Importance: The Institute of Medicine recently called for systematic improvements in clinician-led conversations about goals, values, and care preferences for patients with serious and life-threatening illnesses. Studies suggest that these conversations are associated with improved outcomes for patients and their families, enhanced clinician satisfaction, and lower health care costs; however, the role of primary care clinicians in driving conversations about goals and priorities in serious illness is not well defined.
Objective: To present a review of a structured search of the evidence base about communication in serious illness in primary care.
Evidence review: MEDLINE was searched, via PubMed, on January 19, 2016, finding 911 articles; 126 articles were reviewed and selected titles were added from bibliography searches.
Findings: Review of the literature informed 2 major topic areas: the role of primary care in communication about serious illness and clinician barriers and system failures that interfere with effective communication.

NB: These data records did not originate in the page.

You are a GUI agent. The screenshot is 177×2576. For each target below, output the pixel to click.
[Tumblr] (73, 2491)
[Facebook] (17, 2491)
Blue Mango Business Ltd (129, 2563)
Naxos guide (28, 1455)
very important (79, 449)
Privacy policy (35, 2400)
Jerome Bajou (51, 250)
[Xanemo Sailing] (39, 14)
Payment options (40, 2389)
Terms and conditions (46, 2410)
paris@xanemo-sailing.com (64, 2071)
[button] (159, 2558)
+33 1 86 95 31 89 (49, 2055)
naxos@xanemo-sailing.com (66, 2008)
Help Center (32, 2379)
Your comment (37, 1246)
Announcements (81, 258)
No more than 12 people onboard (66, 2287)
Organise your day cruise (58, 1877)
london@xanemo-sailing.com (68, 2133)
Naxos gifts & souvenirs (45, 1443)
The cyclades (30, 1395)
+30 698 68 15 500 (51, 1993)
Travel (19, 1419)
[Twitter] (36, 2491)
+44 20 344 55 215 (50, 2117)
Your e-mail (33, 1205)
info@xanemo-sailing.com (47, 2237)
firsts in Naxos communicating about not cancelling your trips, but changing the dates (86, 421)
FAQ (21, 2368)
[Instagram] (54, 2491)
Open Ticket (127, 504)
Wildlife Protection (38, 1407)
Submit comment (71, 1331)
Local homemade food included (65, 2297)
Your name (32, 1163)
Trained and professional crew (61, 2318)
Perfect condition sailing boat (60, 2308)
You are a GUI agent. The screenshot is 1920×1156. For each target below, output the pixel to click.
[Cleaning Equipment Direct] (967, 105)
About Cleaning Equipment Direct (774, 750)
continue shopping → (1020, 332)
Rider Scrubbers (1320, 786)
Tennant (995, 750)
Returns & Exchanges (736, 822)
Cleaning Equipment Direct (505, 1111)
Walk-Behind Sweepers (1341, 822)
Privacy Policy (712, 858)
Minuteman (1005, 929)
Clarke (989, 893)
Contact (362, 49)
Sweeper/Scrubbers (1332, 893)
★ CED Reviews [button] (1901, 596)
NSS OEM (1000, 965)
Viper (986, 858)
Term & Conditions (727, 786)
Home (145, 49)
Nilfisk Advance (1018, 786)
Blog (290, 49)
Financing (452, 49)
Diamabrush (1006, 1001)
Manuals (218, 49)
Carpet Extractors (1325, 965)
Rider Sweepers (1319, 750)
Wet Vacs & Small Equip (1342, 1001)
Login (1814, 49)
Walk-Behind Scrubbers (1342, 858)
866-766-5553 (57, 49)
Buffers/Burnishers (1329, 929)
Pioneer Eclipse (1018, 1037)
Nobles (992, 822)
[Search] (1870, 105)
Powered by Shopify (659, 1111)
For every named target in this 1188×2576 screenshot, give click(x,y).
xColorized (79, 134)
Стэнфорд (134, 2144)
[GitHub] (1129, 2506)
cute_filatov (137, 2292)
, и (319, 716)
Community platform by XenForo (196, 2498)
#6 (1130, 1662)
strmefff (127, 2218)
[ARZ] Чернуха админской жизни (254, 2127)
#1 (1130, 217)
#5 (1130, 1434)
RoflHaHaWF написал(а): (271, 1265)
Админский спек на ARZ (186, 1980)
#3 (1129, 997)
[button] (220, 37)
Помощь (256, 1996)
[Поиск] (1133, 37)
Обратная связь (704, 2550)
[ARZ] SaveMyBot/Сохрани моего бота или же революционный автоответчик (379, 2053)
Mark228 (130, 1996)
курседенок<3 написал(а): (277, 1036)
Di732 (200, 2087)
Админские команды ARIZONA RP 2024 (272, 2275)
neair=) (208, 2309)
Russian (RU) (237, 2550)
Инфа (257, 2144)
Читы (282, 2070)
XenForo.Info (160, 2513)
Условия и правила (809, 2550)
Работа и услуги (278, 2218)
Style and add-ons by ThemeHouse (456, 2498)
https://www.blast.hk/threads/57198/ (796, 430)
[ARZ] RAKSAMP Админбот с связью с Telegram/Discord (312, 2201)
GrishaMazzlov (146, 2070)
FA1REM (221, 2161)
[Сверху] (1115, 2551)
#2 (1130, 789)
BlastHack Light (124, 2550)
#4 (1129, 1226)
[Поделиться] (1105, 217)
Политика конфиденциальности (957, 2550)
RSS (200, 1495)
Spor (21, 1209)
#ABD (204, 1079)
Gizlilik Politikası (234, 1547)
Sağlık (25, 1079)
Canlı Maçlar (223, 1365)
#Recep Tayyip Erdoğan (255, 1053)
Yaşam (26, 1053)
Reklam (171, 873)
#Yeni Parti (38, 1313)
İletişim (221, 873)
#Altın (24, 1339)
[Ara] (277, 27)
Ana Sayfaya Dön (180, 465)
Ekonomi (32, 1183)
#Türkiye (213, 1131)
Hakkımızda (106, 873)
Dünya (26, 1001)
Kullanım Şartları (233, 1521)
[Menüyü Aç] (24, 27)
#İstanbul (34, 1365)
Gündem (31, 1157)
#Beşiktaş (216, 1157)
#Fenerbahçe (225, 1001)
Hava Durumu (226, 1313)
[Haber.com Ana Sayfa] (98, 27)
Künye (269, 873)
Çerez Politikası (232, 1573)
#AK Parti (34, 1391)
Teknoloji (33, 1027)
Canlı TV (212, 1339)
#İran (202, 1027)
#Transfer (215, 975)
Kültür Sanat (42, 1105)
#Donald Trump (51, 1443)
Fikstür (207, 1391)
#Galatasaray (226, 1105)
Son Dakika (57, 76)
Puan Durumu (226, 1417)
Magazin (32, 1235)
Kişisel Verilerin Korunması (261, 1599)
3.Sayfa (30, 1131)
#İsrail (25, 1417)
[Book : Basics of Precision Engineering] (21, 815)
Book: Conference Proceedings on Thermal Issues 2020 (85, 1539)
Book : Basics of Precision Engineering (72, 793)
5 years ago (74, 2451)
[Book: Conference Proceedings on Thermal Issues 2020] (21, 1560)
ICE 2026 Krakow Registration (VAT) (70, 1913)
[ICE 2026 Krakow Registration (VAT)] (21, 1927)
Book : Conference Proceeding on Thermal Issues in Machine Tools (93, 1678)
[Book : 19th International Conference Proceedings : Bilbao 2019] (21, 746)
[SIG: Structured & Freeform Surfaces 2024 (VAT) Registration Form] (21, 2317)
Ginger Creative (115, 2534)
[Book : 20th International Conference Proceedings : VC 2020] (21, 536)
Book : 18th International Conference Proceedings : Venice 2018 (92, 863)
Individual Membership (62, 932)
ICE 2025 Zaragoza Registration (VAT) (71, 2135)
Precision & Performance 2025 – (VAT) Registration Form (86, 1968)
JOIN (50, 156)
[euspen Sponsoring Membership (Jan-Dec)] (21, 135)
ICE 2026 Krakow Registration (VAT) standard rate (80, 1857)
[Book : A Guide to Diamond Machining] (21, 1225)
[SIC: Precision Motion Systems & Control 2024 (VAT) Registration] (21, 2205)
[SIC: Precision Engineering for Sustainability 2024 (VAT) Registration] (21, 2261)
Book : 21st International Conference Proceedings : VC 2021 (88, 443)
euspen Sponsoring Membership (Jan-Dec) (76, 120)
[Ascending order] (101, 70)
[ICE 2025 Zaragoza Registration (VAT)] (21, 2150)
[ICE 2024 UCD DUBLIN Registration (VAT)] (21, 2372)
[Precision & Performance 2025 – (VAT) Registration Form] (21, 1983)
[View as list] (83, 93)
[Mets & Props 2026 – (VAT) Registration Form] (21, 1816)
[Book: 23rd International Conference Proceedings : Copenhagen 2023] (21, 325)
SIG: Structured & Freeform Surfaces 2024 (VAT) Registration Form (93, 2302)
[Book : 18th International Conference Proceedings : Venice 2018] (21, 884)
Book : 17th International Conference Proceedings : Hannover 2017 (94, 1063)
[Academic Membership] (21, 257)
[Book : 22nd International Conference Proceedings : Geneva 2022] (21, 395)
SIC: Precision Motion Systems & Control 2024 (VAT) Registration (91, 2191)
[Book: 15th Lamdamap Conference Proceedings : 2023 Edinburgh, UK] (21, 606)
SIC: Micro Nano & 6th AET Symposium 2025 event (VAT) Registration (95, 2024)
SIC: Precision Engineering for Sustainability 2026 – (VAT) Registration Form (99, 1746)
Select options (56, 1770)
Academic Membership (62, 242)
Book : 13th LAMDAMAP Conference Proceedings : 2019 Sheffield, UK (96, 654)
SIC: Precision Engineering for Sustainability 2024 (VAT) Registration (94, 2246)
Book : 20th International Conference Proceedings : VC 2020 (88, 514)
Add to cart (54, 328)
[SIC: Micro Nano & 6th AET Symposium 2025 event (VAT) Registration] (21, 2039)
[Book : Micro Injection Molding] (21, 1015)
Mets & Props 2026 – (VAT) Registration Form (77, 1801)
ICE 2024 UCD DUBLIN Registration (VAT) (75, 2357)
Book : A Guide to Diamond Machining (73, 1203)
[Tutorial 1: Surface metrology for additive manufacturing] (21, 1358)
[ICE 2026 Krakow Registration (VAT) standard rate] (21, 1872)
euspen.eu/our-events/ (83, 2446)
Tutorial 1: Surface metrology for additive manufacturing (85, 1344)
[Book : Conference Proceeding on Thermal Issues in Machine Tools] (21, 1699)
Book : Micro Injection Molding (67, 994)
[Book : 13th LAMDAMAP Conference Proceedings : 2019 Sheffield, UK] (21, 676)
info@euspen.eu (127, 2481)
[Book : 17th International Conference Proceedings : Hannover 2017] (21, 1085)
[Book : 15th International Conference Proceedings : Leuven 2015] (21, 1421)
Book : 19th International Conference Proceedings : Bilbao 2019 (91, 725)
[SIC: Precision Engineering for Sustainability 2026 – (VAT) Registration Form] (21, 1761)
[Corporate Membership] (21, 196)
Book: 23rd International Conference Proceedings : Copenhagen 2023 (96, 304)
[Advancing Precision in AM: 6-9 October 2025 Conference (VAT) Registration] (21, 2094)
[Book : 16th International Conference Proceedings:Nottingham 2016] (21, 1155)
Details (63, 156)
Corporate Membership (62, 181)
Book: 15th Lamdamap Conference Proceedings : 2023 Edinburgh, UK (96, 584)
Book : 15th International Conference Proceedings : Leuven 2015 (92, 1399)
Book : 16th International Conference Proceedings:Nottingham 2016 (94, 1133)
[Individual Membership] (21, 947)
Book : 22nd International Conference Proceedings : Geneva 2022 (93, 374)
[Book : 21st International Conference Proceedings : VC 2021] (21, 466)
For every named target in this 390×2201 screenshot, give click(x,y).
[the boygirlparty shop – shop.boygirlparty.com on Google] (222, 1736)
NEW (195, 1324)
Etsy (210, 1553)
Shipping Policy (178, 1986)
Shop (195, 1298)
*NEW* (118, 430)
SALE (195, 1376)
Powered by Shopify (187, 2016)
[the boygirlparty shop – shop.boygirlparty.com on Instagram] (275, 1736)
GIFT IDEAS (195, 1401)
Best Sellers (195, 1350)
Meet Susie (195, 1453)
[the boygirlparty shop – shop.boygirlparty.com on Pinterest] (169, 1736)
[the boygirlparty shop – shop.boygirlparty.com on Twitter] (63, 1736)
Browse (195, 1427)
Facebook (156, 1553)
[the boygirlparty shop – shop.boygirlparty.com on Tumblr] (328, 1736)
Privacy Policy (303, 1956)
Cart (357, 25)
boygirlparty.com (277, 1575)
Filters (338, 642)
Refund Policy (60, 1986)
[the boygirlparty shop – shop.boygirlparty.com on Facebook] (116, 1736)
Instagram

Literature regarding the role that primary care plays in communication focused primarily on the ambiguity about whether primary care clinicians or specialists are responsible for initiating conversations, the benefits of primary care clinicians and specialists conducting conversations, and the quantity and quality of discussions. Timely and effective communication about serious illness in primary care is hampered by key clinician barriers, which include deficits in knowledge, skills, and attitudes; discomfort with prognostication; and lack of clarity about the appropriate timing and initiation of conversations. Finally, system failures in coordination, documentation, feedback, and quality improvement contribute to lack of conversations.
Conclusions and relevance: Clinician and system barriers will challenge primary care clinicians and institutions to meet the needs of patients with serious illness. Ensuring that conversations about goals and values occur at the appropriate time for seriously ill patients will require improved training, validation, and dissemination of patient selection tools, systems for conducting and revisiting conversations, accessible documentation, and incentives for measurement, feedback, and continuous improvement.